In totalitarian regimes, dissidents are often punished with lengthy prison terms, execution, economic deprivation, or confiscation of their property.

2. A person who is characterized by departing from accepted beliefs or standards: Political dissidents primarily use non-violent means of political disagreement, including voicing criticism of the government or a dominating ideology; but dissidents can also attempt to displace or overthrow the established government by achieving popular support and inciting a revolution or a rebellion.
3. Etymology: From Latin dissidentem and dissidere, "to be remote, to disagree, to be removed from"; "to sit apart"; derived from dis-, "apart" + sedere, "to sit".
dissidently (adverb), more dissidently, most dissidently
1. A reference to or characterized by someone who departs from accepted beliefs or standards.
3. Relating to anyone who disagrees; especially, with a majority.
dissimilar (adjective), more dissimilar, most dissimilar
1. Differing in one or more respects; not alike.
2. Characteristic of being different.
dissimilarity (s) (noun), dissimilarities (pl)
1. The fact, or state, of being different in one or more respects.
2. A point of difference or distinction.
dissimilarly (adverb), more dissimilarly, most dissimilarly
In a dissimilar manner or in a varied style.

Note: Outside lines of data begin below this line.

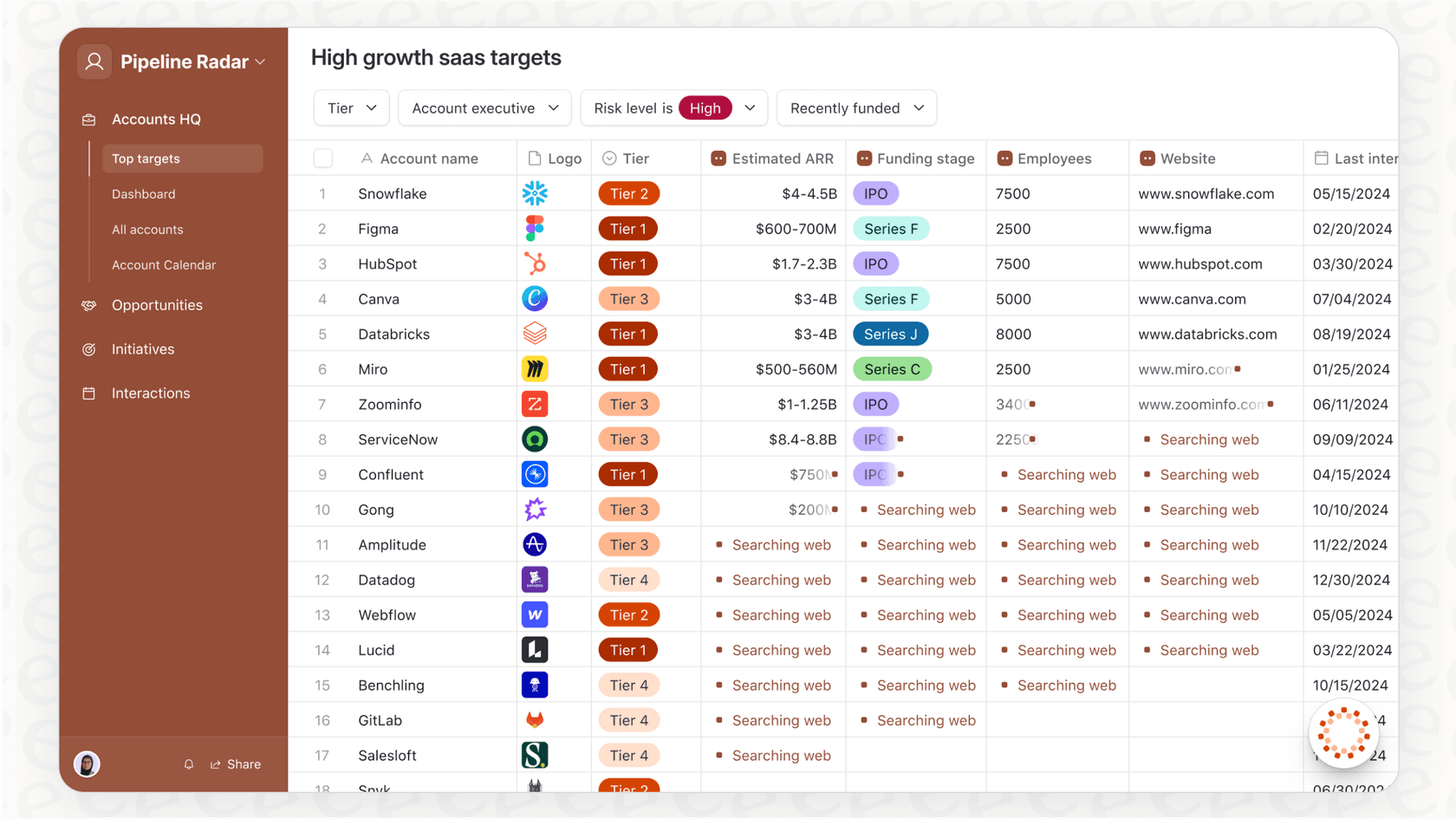The width and height of the screenshot is (1456, 819).
Task: Click the Opportunities sidebar icon
Action: pos(89,305)
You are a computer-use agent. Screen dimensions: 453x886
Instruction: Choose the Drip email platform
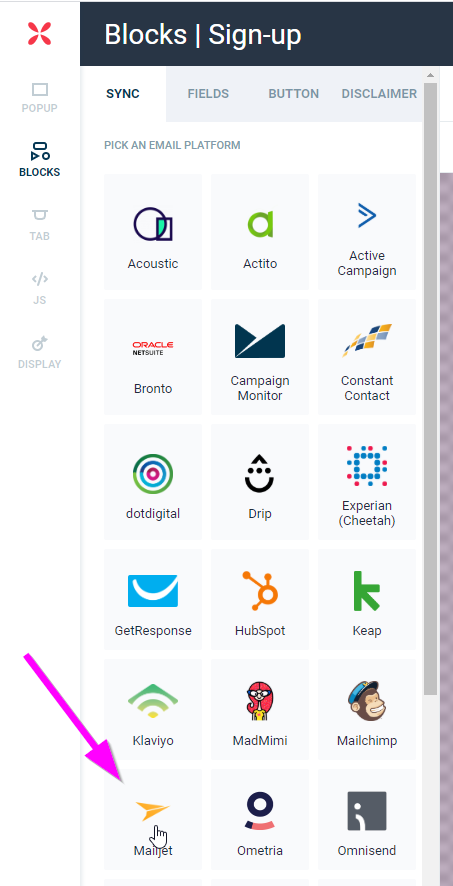coord(260,482)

dissimilate (verb), dissimilates; dissimilated; dissimilating
To make or to cause someone or something to become different from others.
dissimilitude (dis" uh MIL i tood", dis" uh MIL i tyood") (s) (noun), dissimilitudes (pl)
A condition or quality of differing in one or more respects from someone or something else: Although the girls were twins, the dissimilitude between them was astonishing because they were unlike in many ways; including their hair color, their noses, and their mannerisms!